### Task details
Everything from the line containing "The image size is (1080, 1080)." through the last line of the entries needs to be repeated exactly. Pictures must be left out.

### Dataset
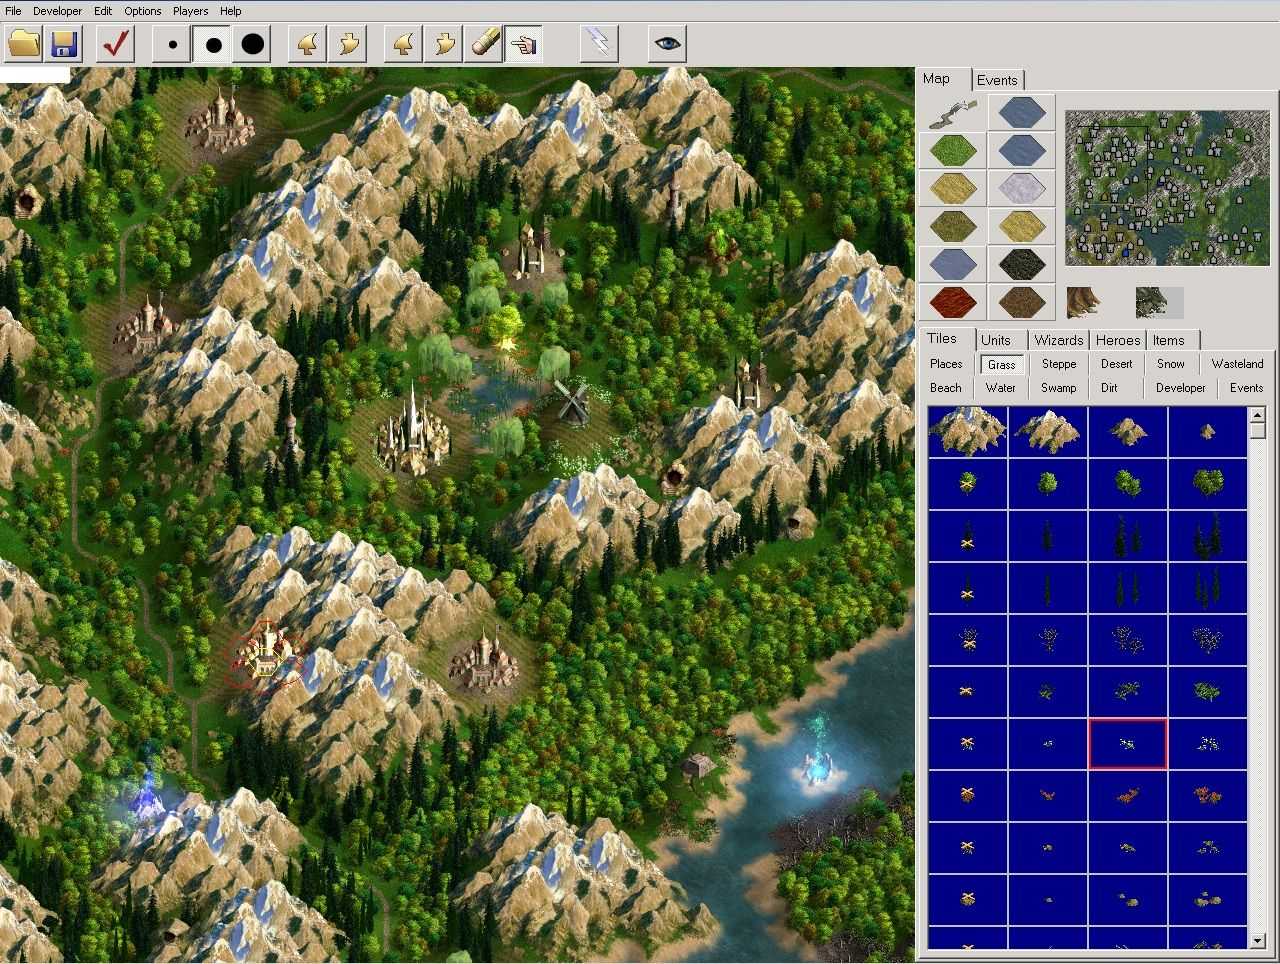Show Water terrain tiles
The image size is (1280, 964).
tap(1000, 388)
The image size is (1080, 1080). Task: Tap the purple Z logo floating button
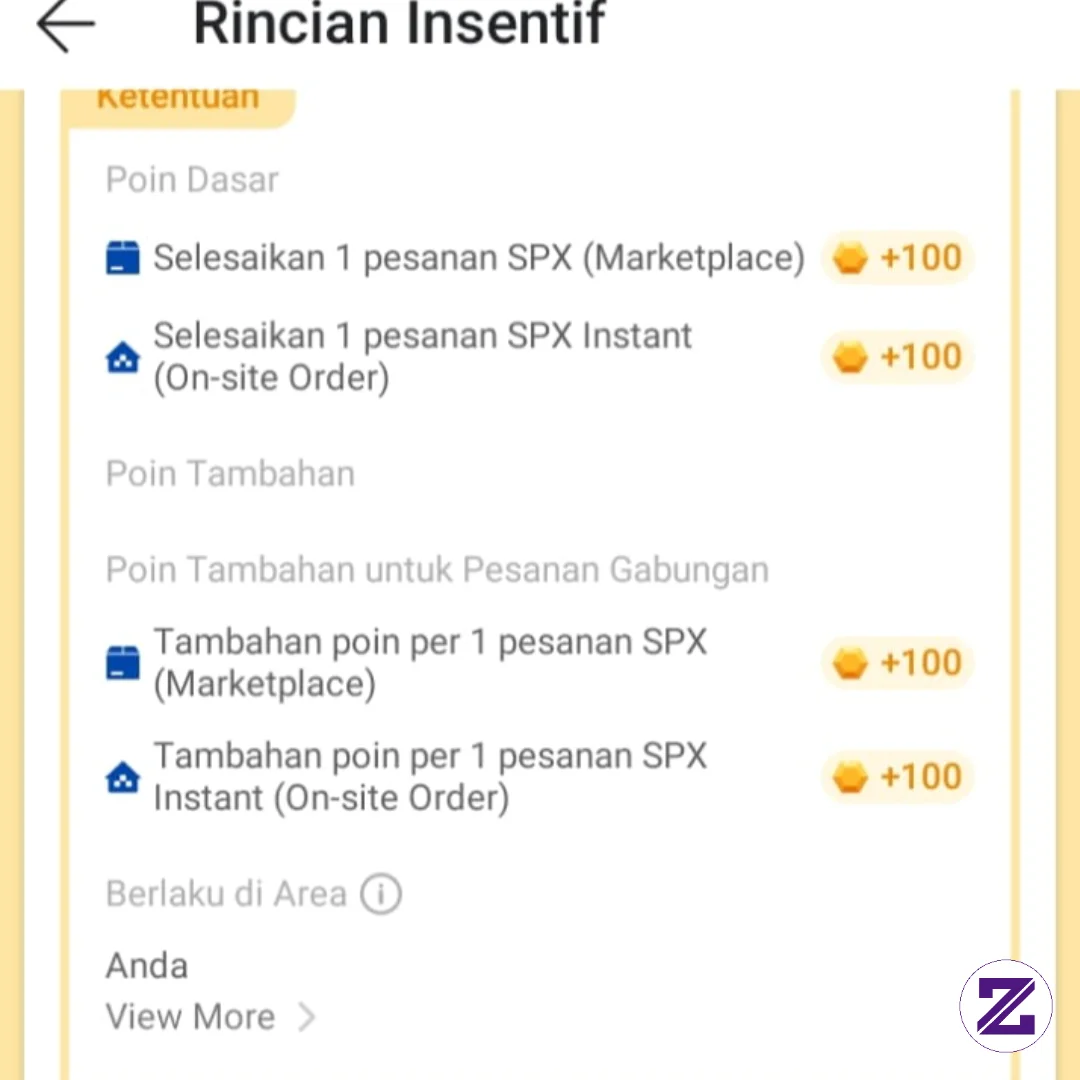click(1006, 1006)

### Solution to this task
The image size is (1080, 1080). Task: Tap the purple Z logo floating button
click(1006, 1006)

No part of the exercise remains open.